Engineers repaired what they referred to as "rodent damage" only for the irrepressible omnivores to return days later and again fill up on pure glass fibre, forcing Virgin Media to "put additional measures in place" in case the muroid mischief makers returned for dessert.
So just why did Roland and friends tuck into Virgin Media's network? Well, according to the provider's own "10 things you never knew about rats" guide, rats can and, evidently, do chew through anything...
Cats
Here at Broadbandchoices.co.uk, we always advise you to look at ways you can boost your internet speed before you consider switching provider. However, until now we've never felt the need to warn you to look into "feline interference" as a possible reason for substandard broadband.
This heinous and, apparently, longstanding issue was brought to the attention of broadband provider information website ISPreview by BE earlier this month.
Feline interference is caused by broadband users' cats sleeping on their routers, having been attracted to them by the heat they generate, and knocking about the router aerials thus breaking the wireless broadband signal.
How to stop the blight brought upon us by, as BE broadband describes them, "feline aggressors"? Well we have BE tech supervisor Iana Nikolova to thank for this one - ask your provider for another router, plug both in and switch them on, see which one said aggressor is attracted to and then plug your ethernet cable into the router that doesn't take the feline's fancy.

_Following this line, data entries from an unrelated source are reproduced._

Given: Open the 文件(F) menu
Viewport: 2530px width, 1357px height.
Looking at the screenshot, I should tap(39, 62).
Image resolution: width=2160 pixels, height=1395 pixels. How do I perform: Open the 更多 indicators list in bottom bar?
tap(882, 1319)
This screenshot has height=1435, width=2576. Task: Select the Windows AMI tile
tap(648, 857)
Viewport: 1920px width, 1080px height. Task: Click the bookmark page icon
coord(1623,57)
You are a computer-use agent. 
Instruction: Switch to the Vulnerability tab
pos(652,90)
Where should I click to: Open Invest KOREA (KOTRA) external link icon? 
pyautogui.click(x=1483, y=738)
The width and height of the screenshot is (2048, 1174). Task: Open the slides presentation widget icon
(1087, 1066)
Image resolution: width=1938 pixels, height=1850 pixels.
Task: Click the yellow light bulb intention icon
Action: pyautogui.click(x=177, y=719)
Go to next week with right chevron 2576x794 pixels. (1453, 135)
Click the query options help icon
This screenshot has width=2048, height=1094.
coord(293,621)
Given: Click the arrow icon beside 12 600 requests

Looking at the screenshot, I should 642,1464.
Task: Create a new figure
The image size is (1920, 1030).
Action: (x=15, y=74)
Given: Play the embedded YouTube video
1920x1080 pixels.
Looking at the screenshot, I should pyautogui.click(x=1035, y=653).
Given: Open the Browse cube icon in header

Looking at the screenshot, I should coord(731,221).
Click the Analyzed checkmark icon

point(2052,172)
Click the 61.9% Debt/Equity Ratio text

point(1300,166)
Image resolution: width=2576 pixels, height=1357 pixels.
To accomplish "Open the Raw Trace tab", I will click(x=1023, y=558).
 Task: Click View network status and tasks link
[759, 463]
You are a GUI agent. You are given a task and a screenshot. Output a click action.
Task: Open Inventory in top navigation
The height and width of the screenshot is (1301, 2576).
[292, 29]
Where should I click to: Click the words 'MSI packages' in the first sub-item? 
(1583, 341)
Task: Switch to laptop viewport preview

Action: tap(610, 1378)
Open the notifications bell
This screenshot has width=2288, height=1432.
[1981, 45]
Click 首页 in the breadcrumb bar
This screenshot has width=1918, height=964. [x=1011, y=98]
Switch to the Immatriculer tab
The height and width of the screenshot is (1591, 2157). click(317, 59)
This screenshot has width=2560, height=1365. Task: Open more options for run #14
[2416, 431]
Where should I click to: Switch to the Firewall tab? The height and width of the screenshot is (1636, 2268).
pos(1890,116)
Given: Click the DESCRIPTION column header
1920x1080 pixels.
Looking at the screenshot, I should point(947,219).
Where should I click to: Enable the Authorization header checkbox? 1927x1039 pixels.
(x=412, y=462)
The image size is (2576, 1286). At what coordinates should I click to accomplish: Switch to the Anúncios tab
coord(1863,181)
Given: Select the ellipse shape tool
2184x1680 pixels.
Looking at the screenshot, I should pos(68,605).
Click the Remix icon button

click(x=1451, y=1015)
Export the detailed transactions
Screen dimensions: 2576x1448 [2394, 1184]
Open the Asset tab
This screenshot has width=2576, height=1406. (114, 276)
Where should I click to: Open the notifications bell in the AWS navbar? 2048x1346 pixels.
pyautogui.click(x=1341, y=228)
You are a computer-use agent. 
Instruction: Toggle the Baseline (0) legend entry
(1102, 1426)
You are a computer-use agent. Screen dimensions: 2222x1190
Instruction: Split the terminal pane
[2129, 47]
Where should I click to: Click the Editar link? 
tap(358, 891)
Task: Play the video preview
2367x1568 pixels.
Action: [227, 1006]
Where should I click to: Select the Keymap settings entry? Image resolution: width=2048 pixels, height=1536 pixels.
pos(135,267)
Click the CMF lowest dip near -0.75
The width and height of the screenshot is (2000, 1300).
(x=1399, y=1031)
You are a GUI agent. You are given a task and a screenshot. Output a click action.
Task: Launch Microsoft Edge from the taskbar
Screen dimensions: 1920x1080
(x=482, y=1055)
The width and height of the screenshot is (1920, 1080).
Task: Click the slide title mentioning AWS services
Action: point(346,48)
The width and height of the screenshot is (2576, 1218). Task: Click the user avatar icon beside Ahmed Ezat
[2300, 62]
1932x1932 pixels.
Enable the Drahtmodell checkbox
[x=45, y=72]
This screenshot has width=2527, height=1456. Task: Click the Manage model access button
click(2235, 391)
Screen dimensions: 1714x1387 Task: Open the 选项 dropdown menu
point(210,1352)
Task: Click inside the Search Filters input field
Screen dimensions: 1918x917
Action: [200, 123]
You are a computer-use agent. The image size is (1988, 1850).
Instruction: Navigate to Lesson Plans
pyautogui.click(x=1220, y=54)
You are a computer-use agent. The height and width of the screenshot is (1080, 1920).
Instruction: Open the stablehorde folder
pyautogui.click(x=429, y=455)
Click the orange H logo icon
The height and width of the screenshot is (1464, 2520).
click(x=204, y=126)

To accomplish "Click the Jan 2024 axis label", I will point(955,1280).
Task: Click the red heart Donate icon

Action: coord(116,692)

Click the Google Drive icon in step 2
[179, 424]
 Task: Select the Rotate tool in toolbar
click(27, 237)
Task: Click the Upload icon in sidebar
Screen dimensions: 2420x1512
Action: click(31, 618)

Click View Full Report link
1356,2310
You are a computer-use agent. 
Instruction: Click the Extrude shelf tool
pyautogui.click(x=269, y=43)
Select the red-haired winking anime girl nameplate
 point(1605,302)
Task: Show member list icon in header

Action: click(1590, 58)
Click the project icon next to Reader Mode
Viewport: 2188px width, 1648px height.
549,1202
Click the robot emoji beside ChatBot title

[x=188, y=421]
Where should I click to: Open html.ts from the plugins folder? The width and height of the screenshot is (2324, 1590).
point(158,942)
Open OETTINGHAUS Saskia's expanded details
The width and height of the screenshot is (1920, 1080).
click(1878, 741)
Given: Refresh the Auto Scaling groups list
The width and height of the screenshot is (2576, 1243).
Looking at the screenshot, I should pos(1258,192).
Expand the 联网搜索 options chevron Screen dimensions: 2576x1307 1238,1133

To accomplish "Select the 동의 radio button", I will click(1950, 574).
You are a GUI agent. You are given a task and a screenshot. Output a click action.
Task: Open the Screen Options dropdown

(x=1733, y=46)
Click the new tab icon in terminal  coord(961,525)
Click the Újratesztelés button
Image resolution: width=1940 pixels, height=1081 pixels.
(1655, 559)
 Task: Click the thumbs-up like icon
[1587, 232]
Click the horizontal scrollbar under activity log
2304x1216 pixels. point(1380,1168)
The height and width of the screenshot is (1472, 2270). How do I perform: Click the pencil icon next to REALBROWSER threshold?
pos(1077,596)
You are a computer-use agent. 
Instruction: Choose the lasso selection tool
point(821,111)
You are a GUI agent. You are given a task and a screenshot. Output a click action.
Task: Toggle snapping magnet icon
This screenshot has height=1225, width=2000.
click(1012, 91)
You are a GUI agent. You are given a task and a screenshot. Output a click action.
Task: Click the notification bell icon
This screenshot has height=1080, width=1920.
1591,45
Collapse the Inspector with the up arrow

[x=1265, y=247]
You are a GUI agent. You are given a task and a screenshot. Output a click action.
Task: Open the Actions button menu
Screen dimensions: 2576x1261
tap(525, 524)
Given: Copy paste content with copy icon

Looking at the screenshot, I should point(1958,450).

All hail Iana for saving us from this scourge upon our online activities.
Anchors...?
Late last month a ship waiting to enter a Kenyan port damaged a 2,700 mile-long underwater fibre optic cable with its anchor, causing slow broadband speeds in SIX countries - Kenya, Rwanda, Burundi, Ethiopia, South Sudan and Tanzania, the BBC reported.
Internet users in those nations saw the speed of their connections drop by up to 20% for two or three weeks while repairs were carried out, making even watching a YouTube clip little more than a pipe dream (pun totally intended).